---------- Texte à lire

Je crois que tous ensemble nous devons dire que c’est une richesse extraordinaire et que, cette richesse, nous avons la volonté commune de la préserver.
L'autre reproche qui nous est fait c’est que les collectivités territoriales dans leur ensemble en France – communes, départements, régions – seraient trop coûteuses. Pardonnez-moi, ce passage va être un peu plus technique, je n'abuserai pas des chiffres mais je pense qu'il est important d’en donner quelques-uns. La plupart sont connus, d'autres le sont moins.
Savez-vous par exemple que la France est en-dessous de la moyenne des dépenses des collectivités territoriales par rapport à la moyenne européenne ? En France, les dépenses de ce qu'on appelle les APUL – les Administrations publiques locales dans le jargon de Bercy – cela représente 11,3 % du produit intérieur brut. Sur le plan européen, cela représente 12,7 %. Les collectivités locales en France sont moins coûteuses que la moyenne des collectivités locales en Europe.
La dette, que n'entend-on sur ce sujet ? Savez-vous par exemple que nous avons aujourd'hui en 2008, derniers chiffres connus, moins de dette pour l'ensemble des collectivités locales qu'il n'y en avait en 1995 ? En 1995, la dette des collectivités locales représentait 9 % du produit intérieur brut, en 2008 la dette des collectivités locales représente 7,1 %.
Dans le même temps, dois-je vous dire qu'à la fin de l'année l'Etat, prompt à donner des leçons, atteindra 84 % du produit intérieur brut pour sa dette ?
Quant au pseudo déficit, nous savons tous les uns et les autres, mais il est bon de le rappeler parce qu’il y a encore des gens qui croient qu’on peut être en déficit, nous n'en avons pas la possibilité, et c'est bien.

--------------------
---------- Données fournies

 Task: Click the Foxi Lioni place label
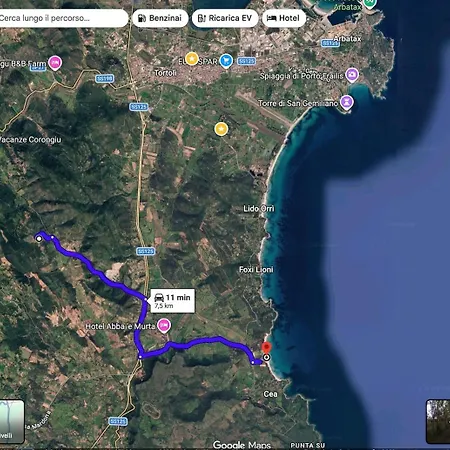coord(256,269)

--------------------

Objectifs
**a)** Résumez en deux phrases le passage sur les collectivités territoriales.
**b)** Condensez le paragraphe du passage sur les collectivités territoriales qui commence par « Savez-vous par exemple que la France est en-dessous » en conservant ses chiffres.
**c)** Reprenez le passage sur les collectivités territoriales à la suite de sa dernière phrase.
Le matériel fourni n'intervient nullement dans ce travail.

Réponses attendues
**a)** Au reproche selon lequel les collectivités territoriales françaises seraient trop coûteuses, le passage oppose leurs dépenses, qui représentent 11,3 % du produit intérieur brut en France contre 12,7 % en moyenne européenne. La dette des collectivités locales est passée de 9 % du produit intérieur brut en 1995 à 7,1 % en 2008, tandis que celle de l'État atteindra 84 % à la fin de l'année, et ces collectivités n'ont pas la possibilité d'être en déficit.

**b)** Les dépenses des administrations publiques locales françaises atteignent 11,3 % du produit intérieur brut, contre 12,7 % en moyenne européenne. Les collectivités locales françaises coûtent donc moins que la moyenne de leurs homologues européennes.

**c)**
Et non seulement les collectivités territoriales ne sont pas en déficit, mais en 2008 elles ont dégagé 27,2 milliards d'épargne dans le même temps où en 2009 l'Etat dépassera les 140 milliards de dette. Dois-je rappeler que nos besoins de financement ne sont utilisés que pour l'investissement ? Ce qui n’est pas le cas de l'Etat.
Donc, je le dis très simplement : que l’Etat balaie devant sa porte avant de venir ici nous donner des leçons ou nous expliquer que nous serions fautifs de la crise et que donc c'est nous qui devrions la payer.
Enfin, dernier élément de cette campagne de dénigrement, et c'est peut-être le pire de tous, en tout cas celui qui pour moi est le plus insupportable : il y aurait trop d’élus et ils coûteraient trop cher.
Je le dis vraiment du fond du cœur, c'est quelque chose qui, pour chacune et chacun d'entre nous, quelle que soit notre famille philosophique ou politique, est inacceptable. Inacceptable parce que c’est faux.
Inacceptable parce que 500 000 élus locaux dans notre pays, c’est 500 000 femmes et hommes qui se dévouent pour leurs concitoyens et dont 90 % ne bénéficient d'aucune indemnité. Ces relents de populisme, nous ne devons pas les accepter.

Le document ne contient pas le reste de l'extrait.